Despite the additional complexity in the simulated data, the prediction performance in the heteroscedastic models is improved due to larger samples, that is, the median-(0.1, 0.1) centred quantile loss is smaller than in the homoscedastic cases (see Figure 6). The median-(0.1,0.1) centred quantile loss generated by the boosting results is again higher than in the NBPSS prior results, but similar to the homoscedastic case the difference between the two methods decreases with increasing sample size. The increased sample size also seems to have a homogenizing effect on the variability in results across the quantiles: For the NBPSS the outer quantiles are still more volatile than the inner ones and vice versa for boosting, but this balances out with increasing sample size.
Part II: Quantile specific (non-)informative variables in heteroscedastic models
In Part II of the simulation study featuring quantile specific non-informative variables the overall accuracy is again relatively high as can be seen from Figure 7, but coverage appears low (Figure 8). The accuracy results are expected to drop towards the outer quantiles, since the effect of x1 was non-informative on the 25%-quantile and the effect of x3 on the 90%-quantile. As a consequence, the effects of the neighbouring quantiles are very small and the NBPSS prior shows expected selection and deselection for the relevant quantiles. In contrast, the boosting approach overall shows a weaker selection accuracy and the driving reasons behind this compared to the Bayesian outcomes is high selection of non-informative variables and effects. Illustrations of the quantile-specific non-informative effects, inclusion probabilities and selection frequencies are provided in the supplementary material Figures 3, 12 and 15.
Compared to Part I the prediction quality for the boosting results is closer to the Bayesian results in Part II, as can be seen in Figure 9. For boosting the median-(0.1,0.1) centred quantile loss is less for the more extreme quantiles than for the NBPSS results, and vice versa for the inner quantiles. The prediction variability is again higher in the outer quantiles for the Bayesian results and higher in the inner quantiles for the boosting results. The former can as before in Part I be traced back to the weighting of the observations as part of the scale mixture representation of quantile regression. For the NBPSS prior this behaviour is independent of the hyperparameters.

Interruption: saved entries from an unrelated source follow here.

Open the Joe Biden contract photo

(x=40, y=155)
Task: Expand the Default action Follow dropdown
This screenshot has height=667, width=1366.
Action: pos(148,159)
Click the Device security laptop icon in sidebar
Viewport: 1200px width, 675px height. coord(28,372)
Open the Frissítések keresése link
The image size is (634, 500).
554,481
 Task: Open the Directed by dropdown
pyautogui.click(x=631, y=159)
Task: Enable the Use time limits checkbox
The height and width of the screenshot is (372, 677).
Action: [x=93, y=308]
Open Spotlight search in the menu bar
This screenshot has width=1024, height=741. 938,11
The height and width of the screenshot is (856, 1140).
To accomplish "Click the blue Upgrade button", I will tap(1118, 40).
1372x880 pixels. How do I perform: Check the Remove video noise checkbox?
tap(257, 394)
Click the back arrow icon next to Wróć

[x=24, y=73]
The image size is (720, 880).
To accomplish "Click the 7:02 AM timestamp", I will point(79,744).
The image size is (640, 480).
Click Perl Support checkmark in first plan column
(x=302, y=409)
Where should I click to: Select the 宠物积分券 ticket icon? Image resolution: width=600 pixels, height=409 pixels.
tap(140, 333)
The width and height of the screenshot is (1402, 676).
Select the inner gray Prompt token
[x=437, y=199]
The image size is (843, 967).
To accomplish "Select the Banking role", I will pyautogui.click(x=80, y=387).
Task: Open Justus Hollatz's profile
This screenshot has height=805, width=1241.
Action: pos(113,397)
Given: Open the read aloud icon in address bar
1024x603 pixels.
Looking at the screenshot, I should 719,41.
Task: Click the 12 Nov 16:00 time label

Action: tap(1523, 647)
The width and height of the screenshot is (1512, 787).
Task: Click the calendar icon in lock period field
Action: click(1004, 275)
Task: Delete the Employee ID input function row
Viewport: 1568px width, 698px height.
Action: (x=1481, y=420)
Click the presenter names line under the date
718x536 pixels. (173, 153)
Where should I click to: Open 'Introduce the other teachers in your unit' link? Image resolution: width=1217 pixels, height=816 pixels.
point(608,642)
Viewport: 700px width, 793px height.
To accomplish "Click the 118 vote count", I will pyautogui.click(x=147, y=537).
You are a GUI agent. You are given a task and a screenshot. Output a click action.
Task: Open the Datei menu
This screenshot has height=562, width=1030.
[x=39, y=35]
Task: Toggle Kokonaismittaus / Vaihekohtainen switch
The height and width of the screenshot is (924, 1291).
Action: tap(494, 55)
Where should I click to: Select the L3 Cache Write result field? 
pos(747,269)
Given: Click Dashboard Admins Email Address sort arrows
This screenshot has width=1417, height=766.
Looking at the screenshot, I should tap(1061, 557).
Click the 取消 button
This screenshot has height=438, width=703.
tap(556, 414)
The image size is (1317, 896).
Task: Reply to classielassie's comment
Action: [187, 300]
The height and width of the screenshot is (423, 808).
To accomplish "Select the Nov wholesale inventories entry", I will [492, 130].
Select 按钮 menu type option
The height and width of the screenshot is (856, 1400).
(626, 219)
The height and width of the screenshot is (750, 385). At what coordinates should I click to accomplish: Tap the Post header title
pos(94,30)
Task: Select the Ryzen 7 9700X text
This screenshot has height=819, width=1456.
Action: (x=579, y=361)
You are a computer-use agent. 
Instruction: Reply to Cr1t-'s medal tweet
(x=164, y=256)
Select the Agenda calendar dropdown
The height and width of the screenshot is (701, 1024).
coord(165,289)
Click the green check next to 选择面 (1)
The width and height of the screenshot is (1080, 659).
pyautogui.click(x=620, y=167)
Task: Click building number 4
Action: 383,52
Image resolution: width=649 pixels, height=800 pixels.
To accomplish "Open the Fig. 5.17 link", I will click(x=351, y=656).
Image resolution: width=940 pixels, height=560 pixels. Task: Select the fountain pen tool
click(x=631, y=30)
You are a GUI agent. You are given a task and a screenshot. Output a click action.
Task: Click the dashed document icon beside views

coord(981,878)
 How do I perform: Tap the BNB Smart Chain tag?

Compared to the previous publication on variable selection with the NBPSS prior in distributional regression (Klein et al., 2021), the results for quantile regression seem to fall behind expectations especially when measured by ‘selection accuracy’. But then the intention of quantile regression is to model an outcome locally and a local effect might differ substantially from a global effect (as yielded by distributional regression). As the heteroscedastic cases of Part I and the specifically designed Part II of the simulation study have shown, a particular effect might be more or less smooth or (close to) zero altogether for a specific quantile.
This leads to the question: When can a predictor on a specific quantile be considered correctly specified? On the one hand, it is desirable that all components are selected despite being very small, which is especially important in the setting of a simulation study with the aim of measuring the quality of the effect selection properties. At the same time, it is to be questioned whether other variable selection mechanisms might achieve such a task (potentially also in other regression settings) and whether selection based on the posterior inclusion probability alone is sufficiently precise in these cases. The latter can be complemented by taking also the effect size and its deviation from the true effect into consideration as we did throughout the course of this simulation study with the common metrics MSE, bias and coverage (provided in the supplementary material). On the other hand is the argument of parsimony of the final model for a specific quantile, against which it might be argued that the simpler model, for example, a very small effect being left out or a slightly non-linear effect being modelled as linear only, is sufficient to describe the conditional quantile of the outcome. Following this thought the posterior inclusion probability would be well suited to determine the predictor for a specific quantile and can be recommended in application settings.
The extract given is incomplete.